Creating the Ertiga seems to have been a genius move put together with a series of sensible increments, nothing earthshaking about the steps themselves until they finished, stepped back, and yelped, whoa! What’d we just do?!
They seemed to ask, “what if we make her boxy in back with a fourth pair of pillars?” Adding the Ertiga’s D pillars to the Swift’s A, B, and C pairs creates generous vertical cargo space in back.
Afterwards, they must’ve wondered, “what if we lengthen her, and her wheelbase?” Stretching the Swift’s length by 41.5cm, and its wheelbase by 31cm, turns the rear into a seriously tall and deep cargo bay while keeping things stable atop a proportionately long wheelbase and those minimal overhangs.
Then came that defining next step: “what if we raise the roof and put in a third row?” Adding 14cm to the Swift’s headroom lets passengers sit more upright. This shallows up the footprint of the middle seats, allowing the addition of a third foldable seating row in that cavernous rear.
More a maxi-wagon than a van
On the Ertiga, the result of all these studied steps is an MPV with the proportions of a high-roofed and boxy hatchback (like say the Honda Jazz). The Ertiga looks so much like a two-row crossover something that folks are often surprised by the number of passengers that go into and alight from a seven-seat Ertiga. The Ertiga is an MPV more by way of a maximized station wagon (like the Volvo XC70 with its third row of rear-facing jump seats) rather than a mini-minivan.

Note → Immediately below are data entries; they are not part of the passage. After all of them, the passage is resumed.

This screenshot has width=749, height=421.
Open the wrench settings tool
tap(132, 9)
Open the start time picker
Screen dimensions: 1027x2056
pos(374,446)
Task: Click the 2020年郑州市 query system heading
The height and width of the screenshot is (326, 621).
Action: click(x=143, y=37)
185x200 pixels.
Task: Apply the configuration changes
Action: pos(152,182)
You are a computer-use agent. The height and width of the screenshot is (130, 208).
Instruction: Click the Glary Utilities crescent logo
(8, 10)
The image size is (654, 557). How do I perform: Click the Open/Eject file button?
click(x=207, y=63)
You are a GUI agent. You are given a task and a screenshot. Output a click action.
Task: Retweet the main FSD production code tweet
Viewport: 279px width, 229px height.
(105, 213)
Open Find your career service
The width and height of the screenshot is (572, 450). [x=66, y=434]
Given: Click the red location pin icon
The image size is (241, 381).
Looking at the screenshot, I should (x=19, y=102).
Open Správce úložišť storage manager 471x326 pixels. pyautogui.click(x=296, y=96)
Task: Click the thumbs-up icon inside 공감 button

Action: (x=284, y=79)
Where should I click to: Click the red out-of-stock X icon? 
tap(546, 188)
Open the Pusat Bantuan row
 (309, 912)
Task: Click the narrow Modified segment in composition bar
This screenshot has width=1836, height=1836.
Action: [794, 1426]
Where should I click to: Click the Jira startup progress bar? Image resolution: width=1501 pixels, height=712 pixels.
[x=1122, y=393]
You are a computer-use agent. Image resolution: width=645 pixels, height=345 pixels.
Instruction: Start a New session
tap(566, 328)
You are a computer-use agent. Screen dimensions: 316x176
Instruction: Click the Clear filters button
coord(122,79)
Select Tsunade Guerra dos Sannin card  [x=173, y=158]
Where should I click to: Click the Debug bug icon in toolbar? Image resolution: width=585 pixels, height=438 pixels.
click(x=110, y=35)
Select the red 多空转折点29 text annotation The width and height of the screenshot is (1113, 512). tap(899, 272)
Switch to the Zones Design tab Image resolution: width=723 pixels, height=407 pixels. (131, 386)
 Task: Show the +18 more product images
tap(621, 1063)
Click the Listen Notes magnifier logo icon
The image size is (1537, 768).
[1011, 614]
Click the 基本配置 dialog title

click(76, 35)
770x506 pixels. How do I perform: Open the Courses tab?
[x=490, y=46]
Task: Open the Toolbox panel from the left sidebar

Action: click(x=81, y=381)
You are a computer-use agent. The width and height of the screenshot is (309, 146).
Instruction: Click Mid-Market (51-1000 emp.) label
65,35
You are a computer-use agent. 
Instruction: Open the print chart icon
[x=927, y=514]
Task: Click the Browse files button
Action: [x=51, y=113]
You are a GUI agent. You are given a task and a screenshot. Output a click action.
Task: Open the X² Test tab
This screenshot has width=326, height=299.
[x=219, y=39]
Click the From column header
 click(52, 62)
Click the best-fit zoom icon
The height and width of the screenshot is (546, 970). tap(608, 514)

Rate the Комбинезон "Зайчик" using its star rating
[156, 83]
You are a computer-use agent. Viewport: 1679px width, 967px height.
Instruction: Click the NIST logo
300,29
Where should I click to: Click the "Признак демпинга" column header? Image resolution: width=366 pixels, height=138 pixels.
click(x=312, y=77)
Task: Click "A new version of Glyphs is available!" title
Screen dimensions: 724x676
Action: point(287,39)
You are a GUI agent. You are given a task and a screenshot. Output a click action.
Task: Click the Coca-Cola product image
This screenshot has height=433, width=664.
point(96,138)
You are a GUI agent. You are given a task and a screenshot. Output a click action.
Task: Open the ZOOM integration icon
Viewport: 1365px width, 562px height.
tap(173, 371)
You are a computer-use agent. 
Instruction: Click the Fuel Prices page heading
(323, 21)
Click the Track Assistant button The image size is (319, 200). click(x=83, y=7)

The Ertiga’s third seating row, what defines it as an MPV, splits 50/50 with either or both sides folding down flush into a flat deck. With that third row fully stowed, the Ertiga is configured as a tall station-wagon with generous leg-room in the second row.
When it’s passengers that take priority over cargo, creating a third seating row requires more than just unfolding the rearmost seats. The plush-cushioned seats all-around require some judicious slide adjustments to hit the right balance of having barely adequate legroom for both middle and back rows. Seating becomes cramped, but for a good cause, to convert cargo space into room for two (or even three) more passengers, and there’s good news in there being some useful leftover cargo space in back.
Upsizing from the Swift hatchback to the Ertiga MPV entailed an increase in curb weight of 195kg and in gross vehicle weight of 335kg. Do the math and you’d see that Suzuki’s engineers stayed on top of their game all throughout the redesign, increasing payload by exactly 140kg—that’s the weight of two average sized adults, them you’d put in that extra third row on the Ertiga.
Heavier, longer and taller than the Swift hatchback, the Ertiga MPV compensates with its larger wheelbase geometry—longer by 31cm, as mentioned, and wider by 0.5cm on its front and rear treads. And, going under that increased weight on the coil-sprung strut-suspension is ground clearance they’ve thoughtfully upped by 1.5cm.
The detailed tweaks to the Ertiga’s dimensions were kept so painstakingly proportionate throughout her development that the bigger MPV retains the original hatchback’s famous handling, the Swift’s Zen, so to speak. She’s solid and stable at high speed, and well planted when taking corners at mindful speeds. The increased weight and its raised height and center-of-gravity appear well compensated by the stabilizing effect of that exceptionally long wheelbase—the longest in the sub-compact MPV class at 2740mm versus the Toyota Avanza’s 2655mm and the Honda Mobilio’s 2650mm.
The taller cabin also compensates with a more rakish windshield that results in the Ertiga’s more aerodynamic shape. The reduced drag coefficient translates to less wind noise when she’s cutting through the air at high speed.
The Ertiga’s engine, up-rated in good proportion to its increased weight, is still a Swift’s, albeit for a more powerful 1.4L variant that’s been discontinued in this market. In place of the Swift hatchback’s current 1.2L K12M that delivers peak power and torque of 87hp and 114Nm, there’s the Swift’s former 1.4L K14B with its 95hp and 130Nm to power the heavier Ertiga.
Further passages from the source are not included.